── RECORD EXTRACTS

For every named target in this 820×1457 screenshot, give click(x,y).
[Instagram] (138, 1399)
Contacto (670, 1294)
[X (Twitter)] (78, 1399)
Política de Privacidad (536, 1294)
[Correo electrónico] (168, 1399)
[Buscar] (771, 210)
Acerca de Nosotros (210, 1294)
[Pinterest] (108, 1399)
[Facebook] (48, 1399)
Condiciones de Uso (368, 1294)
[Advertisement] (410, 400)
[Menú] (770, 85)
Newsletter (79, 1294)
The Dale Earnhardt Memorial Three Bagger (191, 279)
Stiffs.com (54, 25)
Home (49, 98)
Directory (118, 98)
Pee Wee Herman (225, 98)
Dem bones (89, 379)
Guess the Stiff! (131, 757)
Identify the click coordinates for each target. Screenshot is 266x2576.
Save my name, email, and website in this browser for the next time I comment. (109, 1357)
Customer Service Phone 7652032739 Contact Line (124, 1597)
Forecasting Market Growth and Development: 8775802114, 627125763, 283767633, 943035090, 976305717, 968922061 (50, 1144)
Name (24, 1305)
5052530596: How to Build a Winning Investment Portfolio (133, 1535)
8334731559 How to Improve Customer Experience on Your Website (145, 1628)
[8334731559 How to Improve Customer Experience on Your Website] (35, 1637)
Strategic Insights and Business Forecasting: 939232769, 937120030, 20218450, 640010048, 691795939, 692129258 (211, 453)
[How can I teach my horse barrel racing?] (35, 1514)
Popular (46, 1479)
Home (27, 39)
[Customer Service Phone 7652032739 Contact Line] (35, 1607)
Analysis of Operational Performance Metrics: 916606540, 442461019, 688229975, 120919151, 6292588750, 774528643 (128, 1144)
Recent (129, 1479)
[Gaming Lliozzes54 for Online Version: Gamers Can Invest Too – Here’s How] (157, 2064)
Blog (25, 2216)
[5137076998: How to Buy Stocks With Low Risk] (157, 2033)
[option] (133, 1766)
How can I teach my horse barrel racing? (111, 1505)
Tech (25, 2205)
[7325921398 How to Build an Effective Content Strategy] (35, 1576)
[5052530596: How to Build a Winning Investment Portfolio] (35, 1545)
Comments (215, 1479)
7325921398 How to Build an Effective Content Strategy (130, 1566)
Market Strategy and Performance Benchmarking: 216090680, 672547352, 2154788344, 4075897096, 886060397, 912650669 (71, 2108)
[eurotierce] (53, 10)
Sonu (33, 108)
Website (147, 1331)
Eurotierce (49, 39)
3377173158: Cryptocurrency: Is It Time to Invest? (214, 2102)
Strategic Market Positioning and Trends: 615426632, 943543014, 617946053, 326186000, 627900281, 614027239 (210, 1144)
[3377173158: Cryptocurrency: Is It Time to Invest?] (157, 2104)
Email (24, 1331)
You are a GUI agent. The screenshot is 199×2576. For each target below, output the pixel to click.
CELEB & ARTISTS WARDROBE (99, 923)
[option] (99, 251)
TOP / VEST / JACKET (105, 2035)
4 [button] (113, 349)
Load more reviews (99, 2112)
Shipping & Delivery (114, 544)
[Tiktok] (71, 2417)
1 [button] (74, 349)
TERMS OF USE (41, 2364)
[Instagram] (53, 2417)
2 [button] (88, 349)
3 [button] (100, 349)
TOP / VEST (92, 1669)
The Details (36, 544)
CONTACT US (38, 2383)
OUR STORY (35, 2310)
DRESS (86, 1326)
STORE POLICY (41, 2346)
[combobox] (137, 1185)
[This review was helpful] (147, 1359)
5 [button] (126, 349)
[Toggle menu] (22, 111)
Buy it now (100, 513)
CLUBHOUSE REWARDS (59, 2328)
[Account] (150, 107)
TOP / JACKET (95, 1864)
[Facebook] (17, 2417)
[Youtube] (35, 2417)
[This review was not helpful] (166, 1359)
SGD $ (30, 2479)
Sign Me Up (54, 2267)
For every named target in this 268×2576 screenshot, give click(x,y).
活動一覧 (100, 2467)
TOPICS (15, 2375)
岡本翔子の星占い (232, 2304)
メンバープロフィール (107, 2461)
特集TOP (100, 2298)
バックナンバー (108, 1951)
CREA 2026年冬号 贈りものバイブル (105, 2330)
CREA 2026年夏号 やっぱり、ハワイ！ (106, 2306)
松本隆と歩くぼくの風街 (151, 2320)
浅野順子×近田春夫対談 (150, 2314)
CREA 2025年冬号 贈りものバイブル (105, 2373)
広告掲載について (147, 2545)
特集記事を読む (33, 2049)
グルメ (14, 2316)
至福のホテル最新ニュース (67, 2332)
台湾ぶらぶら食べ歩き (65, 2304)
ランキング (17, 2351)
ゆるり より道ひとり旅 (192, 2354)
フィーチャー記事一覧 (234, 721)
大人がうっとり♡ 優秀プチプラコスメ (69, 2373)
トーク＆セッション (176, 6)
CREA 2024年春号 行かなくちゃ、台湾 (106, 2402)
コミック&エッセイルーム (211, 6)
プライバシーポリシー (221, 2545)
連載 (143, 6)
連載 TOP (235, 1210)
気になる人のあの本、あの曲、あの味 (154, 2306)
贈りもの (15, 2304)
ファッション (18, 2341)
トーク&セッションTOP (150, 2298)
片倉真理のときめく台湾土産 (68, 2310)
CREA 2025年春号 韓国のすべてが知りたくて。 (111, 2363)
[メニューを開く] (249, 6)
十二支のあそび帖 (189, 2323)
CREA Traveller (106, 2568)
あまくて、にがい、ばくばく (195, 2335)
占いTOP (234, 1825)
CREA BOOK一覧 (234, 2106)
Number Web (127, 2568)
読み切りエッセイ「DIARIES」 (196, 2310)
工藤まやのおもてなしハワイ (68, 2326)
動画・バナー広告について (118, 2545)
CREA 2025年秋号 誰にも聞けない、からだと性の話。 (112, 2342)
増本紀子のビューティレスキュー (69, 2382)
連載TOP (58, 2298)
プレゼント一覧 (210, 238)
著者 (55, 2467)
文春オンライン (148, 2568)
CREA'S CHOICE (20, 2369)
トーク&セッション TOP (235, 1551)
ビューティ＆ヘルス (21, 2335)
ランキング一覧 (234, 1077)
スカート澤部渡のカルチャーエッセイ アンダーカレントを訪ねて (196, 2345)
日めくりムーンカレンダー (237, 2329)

────

-- ABOUT THIS TASK --
Using the data above, repeat exactly the lines that begin at the line with "大人がうっとり♡ 優秀プチプラコスメ (69, 2373)" and end at the line with "十二支のあそび帖 (189, 2323)", both ends included.

-- SOLUTION FOR THIS TASK --
大人がうっとり♡ 優秀プチプラコスメ (69, 2373)
トーク＆セッション (176, 6)
CREA 2024年春号 行かなくちゃ、台湾 (106, 2402)
コミック&エッセイルーム (211, 6)
プライバシーポリシー (221, 2545)
連載 (143, 6)
連載 TOP (235, 1210)
気になる人のあの本、あの曲、あの味 (154, 2306)
贈りもの (15, 2304)
ファッション (18, 2341)
トーク&セッションTOP (150, 2298)
片倉真理のときめく台湾土産 (68, 2310)
CREA 2025年春号 韓国のすべてが知りたくて。 (111, 2363)
[メニューを開く] (249, 6)
十二支のあそび帖 (189, 2323)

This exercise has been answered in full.